Ce projet illustre les efforts déployés par les entreprises chinoises pour réduire leur dépendance vis-à-vis des fournisseurs étrangers, en particulier l’américain Nvidia, dont les GPU dominent le marché mondial de l’IA. L’administration chinoise encourage activement le développement de semi-conducteurs nationaux, dans un contexte de restrictions commerciales imposées par Washington.
Z.ai, dont le nom complet n’a pas été précisé, s’inscrit dans cette dynamique. Le centre d’un gigawatt représente une capacité de calcul considérable, comparable à certaines des plus grandes installations mondiales. Le choix de processeurs locaux pourrait permettre à l’entreprise d’éviter les contraintes d’approvisionnement et les sanctions qui frappent l’exportation de technologies américaines.
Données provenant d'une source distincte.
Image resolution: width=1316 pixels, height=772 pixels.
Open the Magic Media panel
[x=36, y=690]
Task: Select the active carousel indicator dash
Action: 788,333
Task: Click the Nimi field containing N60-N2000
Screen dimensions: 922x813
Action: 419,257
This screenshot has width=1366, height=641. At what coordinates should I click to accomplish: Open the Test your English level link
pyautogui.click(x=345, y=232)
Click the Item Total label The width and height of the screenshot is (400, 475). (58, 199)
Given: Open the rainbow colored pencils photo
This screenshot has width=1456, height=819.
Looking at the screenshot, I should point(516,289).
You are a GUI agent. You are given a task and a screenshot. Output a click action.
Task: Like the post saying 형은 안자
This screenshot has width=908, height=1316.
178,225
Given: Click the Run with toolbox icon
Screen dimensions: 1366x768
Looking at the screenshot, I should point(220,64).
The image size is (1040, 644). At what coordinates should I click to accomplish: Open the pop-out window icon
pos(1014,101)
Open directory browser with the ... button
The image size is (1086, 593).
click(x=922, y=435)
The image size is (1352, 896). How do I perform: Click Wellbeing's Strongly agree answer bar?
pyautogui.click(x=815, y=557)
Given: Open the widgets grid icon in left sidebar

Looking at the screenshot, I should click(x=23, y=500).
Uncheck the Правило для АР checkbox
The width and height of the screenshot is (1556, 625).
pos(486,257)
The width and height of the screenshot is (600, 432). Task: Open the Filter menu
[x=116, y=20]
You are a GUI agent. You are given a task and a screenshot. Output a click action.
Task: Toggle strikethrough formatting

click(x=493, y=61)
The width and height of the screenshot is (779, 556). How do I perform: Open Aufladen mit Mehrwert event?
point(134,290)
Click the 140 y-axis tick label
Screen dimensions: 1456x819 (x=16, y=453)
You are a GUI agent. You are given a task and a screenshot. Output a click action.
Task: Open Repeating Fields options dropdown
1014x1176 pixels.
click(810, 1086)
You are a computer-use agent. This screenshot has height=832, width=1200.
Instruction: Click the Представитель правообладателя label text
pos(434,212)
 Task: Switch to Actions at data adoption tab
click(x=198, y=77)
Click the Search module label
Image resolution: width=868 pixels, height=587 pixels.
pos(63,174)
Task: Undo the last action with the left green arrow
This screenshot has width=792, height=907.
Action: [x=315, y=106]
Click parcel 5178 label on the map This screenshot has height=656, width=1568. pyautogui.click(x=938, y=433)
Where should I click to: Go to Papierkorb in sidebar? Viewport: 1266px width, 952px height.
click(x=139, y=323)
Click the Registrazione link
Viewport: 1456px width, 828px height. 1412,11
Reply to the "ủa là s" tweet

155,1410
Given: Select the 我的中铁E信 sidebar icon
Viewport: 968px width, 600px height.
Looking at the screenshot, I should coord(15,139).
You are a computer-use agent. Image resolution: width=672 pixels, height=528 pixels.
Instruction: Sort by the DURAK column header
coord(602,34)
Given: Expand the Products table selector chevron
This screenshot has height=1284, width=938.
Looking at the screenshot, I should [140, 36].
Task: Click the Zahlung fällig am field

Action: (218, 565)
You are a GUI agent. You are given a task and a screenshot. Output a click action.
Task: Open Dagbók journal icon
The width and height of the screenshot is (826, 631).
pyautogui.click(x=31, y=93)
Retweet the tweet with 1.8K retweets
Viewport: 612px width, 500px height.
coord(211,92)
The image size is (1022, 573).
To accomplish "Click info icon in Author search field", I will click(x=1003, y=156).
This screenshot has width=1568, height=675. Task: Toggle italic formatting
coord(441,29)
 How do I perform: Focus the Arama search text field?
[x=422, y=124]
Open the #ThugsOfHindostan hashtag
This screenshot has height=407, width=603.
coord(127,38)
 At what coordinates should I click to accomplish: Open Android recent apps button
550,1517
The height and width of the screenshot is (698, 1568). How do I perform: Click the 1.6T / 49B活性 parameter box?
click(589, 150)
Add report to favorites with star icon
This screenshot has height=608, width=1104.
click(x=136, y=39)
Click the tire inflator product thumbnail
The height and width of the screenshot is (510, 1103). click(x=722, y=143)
Aucun détail technique supplémentaire n’a été communiqué sur les types de puces utilisées ni sur le calendrier de montée en puissance opérationnelle. Toutefois, cette réalisation confirme la tendance des acteurs chinois à privilégier des solutions internes pour leurs besoins en calcul intensif.
Le centre de données devrait servir à entraîner et déployer des modèles d’intelligence artificielle de grande envergure, un secteur dans lequel la Chine cherche à rattraper son retard sur les États-Unis. L’autonomie en matière de composants est considérée comme un levier stratégique pour sécuriser la chaîne de valeur de l’IA.